Lancement du programme !

 In Suivi des travaux

Vendredi 16 décembre 2016, le comité de pilotage s'est réuni quasiment au complet dans une salle de réunion de la Maison des Suds (Pessac, Gironde), là où sont situés les bureaux du coordinateur et des géographes impliqué-e-s dans le programme.

Pour préparer cette réunion, Damien Toublant, agronome et futur coordinateur du programme, a conduit une série d'entretiens auprès de 11 membres du Comité de pilotage, 9 acteur-rice-s du système alimentaire local (dont 3 auditions lors d'un module "Sciences et Société" / Université de Bordeaux Montaigne). L'objectif était de donner quelques éléments de perception de la notion de micro-ferme et de préparer "l'arrivée" de notre programme dans le paysage des acteur-rice-s existant-e-s en Gironde.

Hormis des questions d'organisation du travail et du souci de la recherche de financement, MicroAgri étant financé par la Fondation de France sur la moitié des trois ans, quelques citations d'acteur-rice-s ont été présenté-e-s aux membres du Comité de pilotage pour discussion.

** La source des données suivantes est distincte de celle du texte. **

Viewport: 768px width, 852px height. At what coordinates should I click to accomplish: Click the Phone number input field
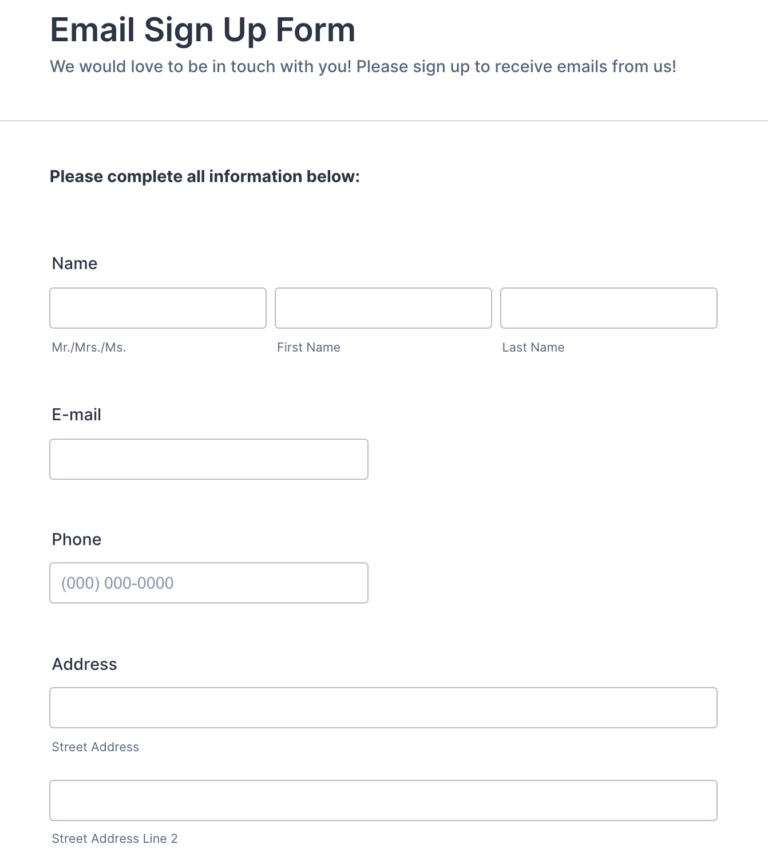tap(208, 582)
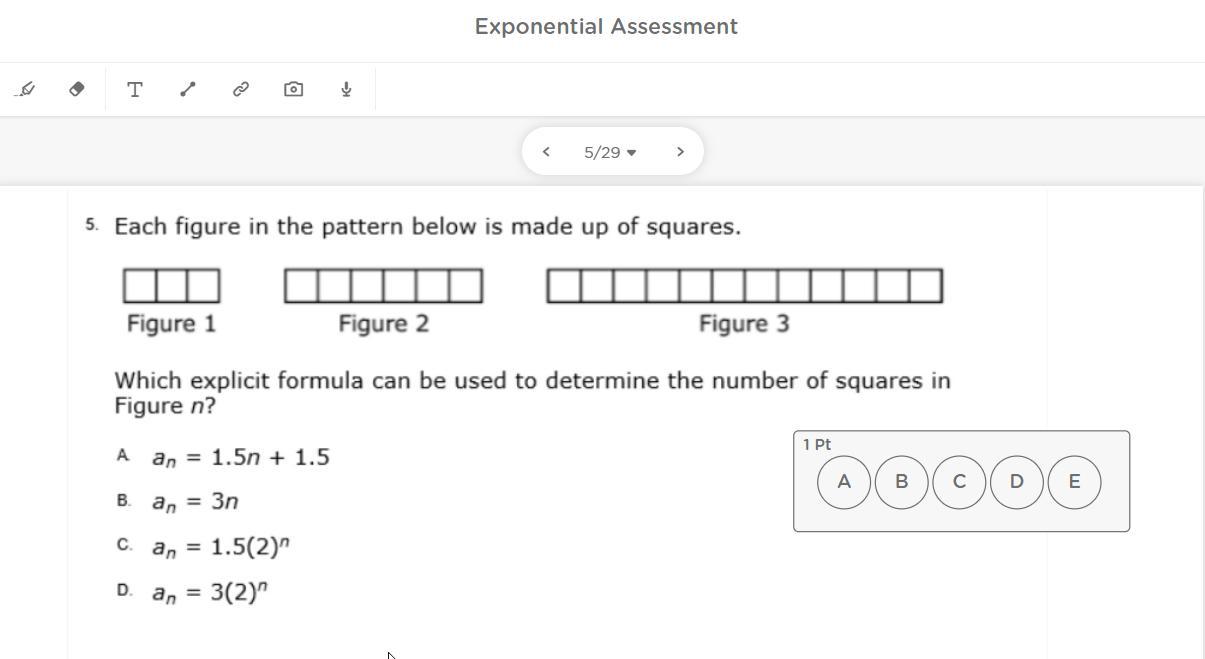This screenshot has width=1205, height=659.
Task: Advance to next question arrow
Action: [x=680, y=152]
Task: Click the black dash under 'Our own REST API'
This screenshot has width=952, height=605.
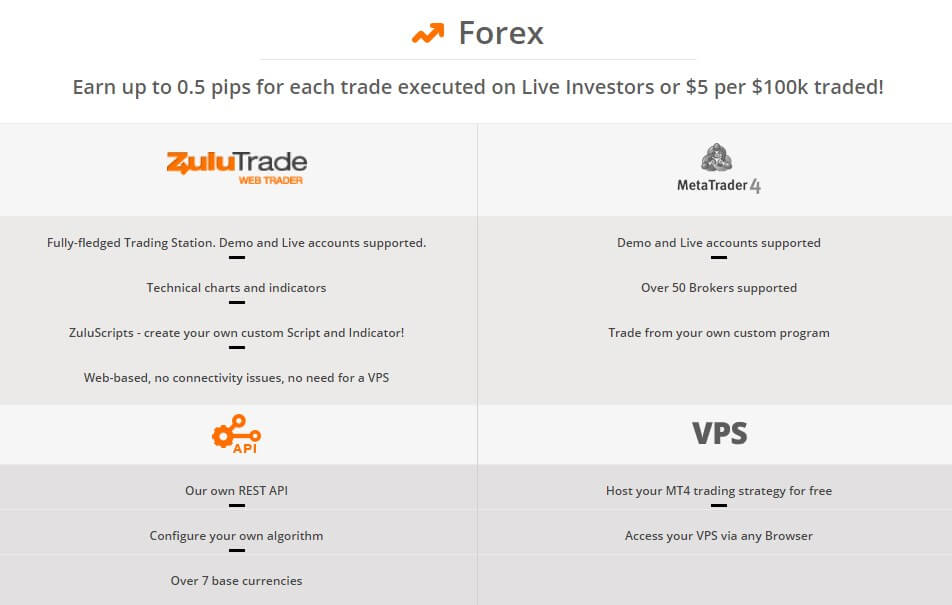Action: tap(237, 505)
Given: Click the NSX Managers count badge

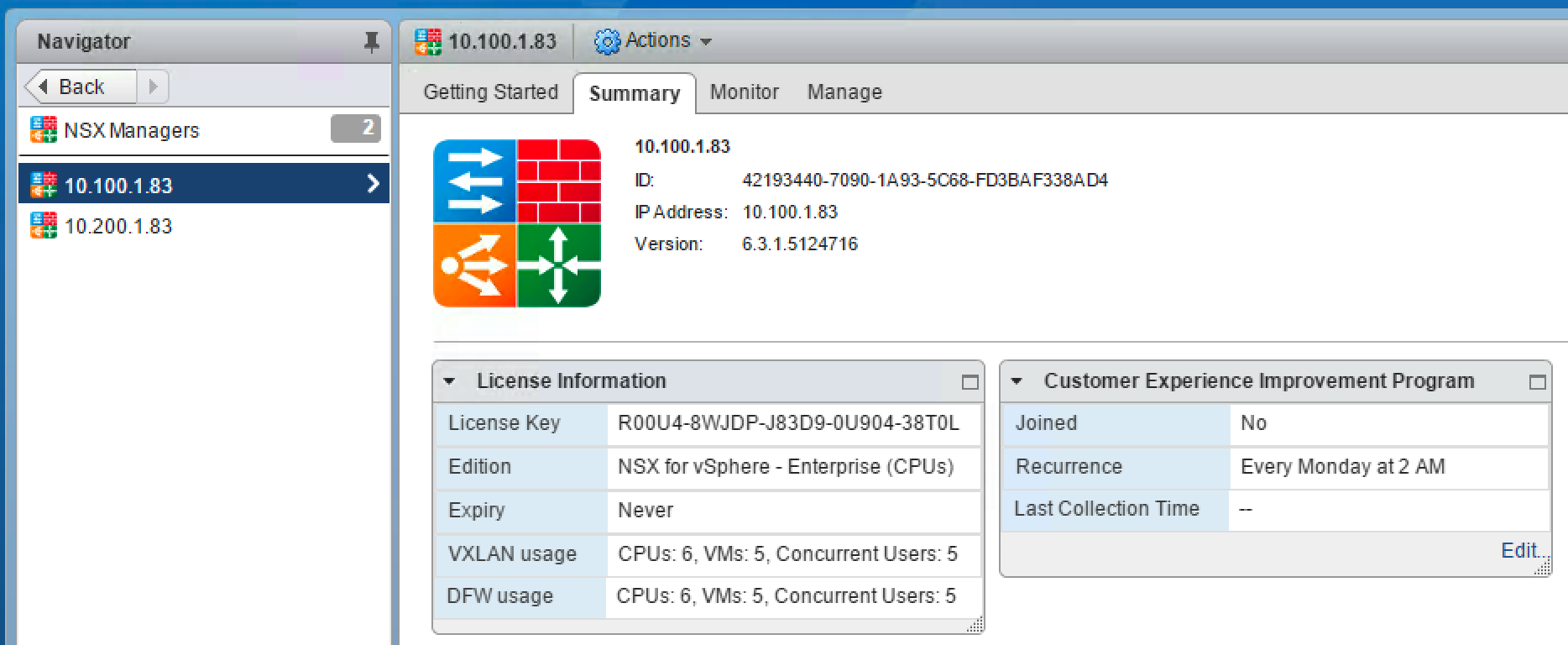Looking at the screenshot, I should point(356,128).
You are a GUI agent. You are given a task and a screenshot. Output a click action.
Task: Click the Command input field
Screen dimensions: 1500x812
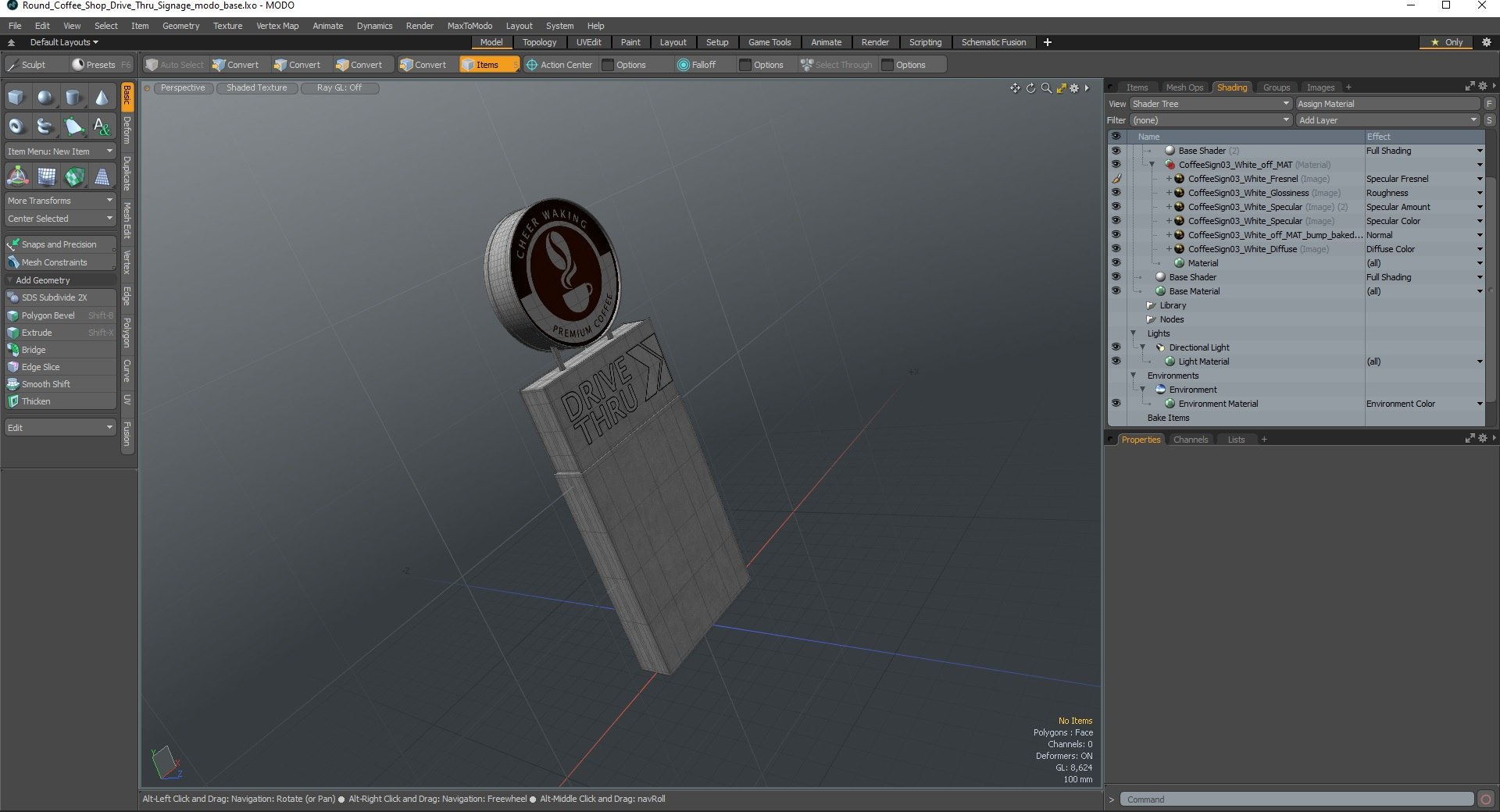pos(1297,800)
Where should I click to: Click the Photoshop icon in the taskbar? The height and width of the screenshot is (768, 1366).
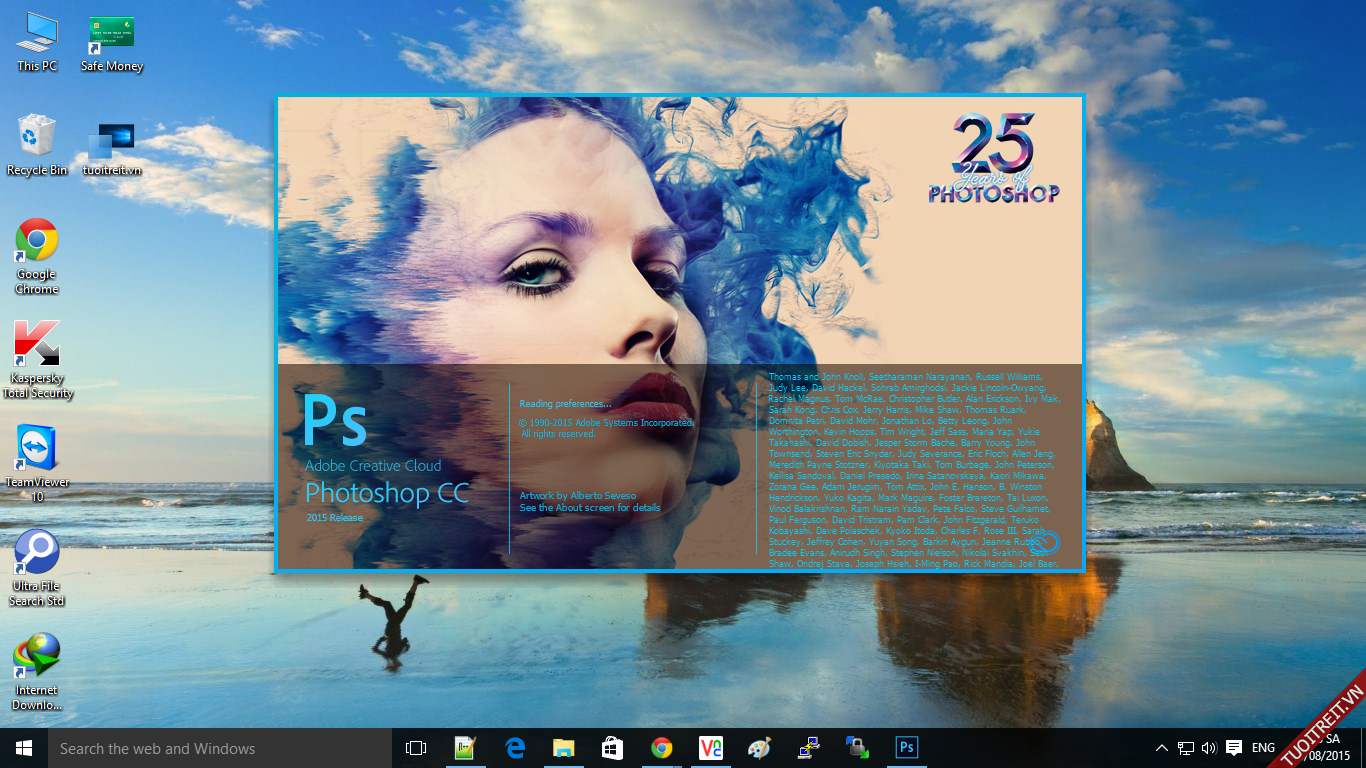pos(907,748)
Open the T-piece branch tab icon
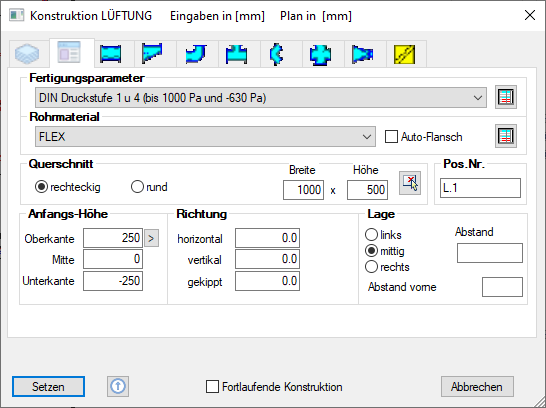This screenshot has width=546, height=408. [x=237, y=54]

Voici quelques éléments structurant du débat :

  • « Il faudra dépasser le lien micro-ferme et maraîchage ! » « La notion fondamentale est celle de la proximité et on peut inclure tous les types de production y compris non alimentaires ».
  • « En général, la communication sur le sujet n’est pas assez factuelle et objective ! » « Le terme micro-ferme est connoté, associé au militantisme, à la permaculture, aux néo-ruraux. Certaines personnes en "micro-ferme" ne se reconnaissent pas dans ce terme ».
  • « Les systèmes agricoles que l’on va étudier remettent en cause beaucoup de schémas classiques (mécanisation, produits phytos, déconnexion producteur/consommateur…). Et bien que l’on souhaite être objectif et non militant, nous risquons d’être soumis aux critiques et aux réactions émotionnelles ».
  • « Beaucoup d’acteurs sont en attente de démonstration de la viabilité de la micro-agriculture »
  • « La zone de risque est l’installation, durant les 5 premières années, il faut s’y intéresser ! Car Kévin Morel, ancien doctorant de François Léger (UMR SADAPT AgroParisTech - INRA), s’est intéressé à des unités pour la plupart déjà installées. La question de l’accompagnement à l’installation et de l’état instable des 5 premières années est une question à traiter factuellement ».
  • « Ce qui nous intéresse, ce sont aussi les trajectoires de vie des « micro-fermier-ère-s », il faut y penser dans la typologie des porteur-euse-s de projets et des personnes installées (récemment et depuis longtemps : limite à définir) ».
  • « S’intéresser à la relation ville-campagne qui est très présente en Gironde, ce qui n’est pas le cas d’autres départements (attention donc à la généralisation) ».
  • « Les micro-fermes sont des petites structures et les cantines scolaires sont des petites structures donc elles peuvent « matcher » ensemble. Il y a une logique territoriale : installation, utilisation des zones sanctuarisées, approvisionnement des cantines scolaires (cf. loi d'ancrage dont la député Brigitte Allain a été à l'initiative).
  • « Ne pas hésiter à "relire" le territoire à travers le prisme des micro-fermes, de manière dynamique ».

Au-delà de la connaissance de cette forme d’agriculture, à terme, MicroAgri aura pour objectifs de :

  • Participer à l’évolution des systèmes de production et de culture vers des systèmes agro-écologiques (économes en intrants) et à leur diffusion,
  • Améliorer l’accompagnement de ce type de structure agricole,
  • Permettre l’adaptation des cadres de référence départementaux définissant les critères d’assujettissement à la couverture sociale,
  • Inciter la prise en compte de ces structures engagées dans la transition agro-écologique dans les politiques publiques.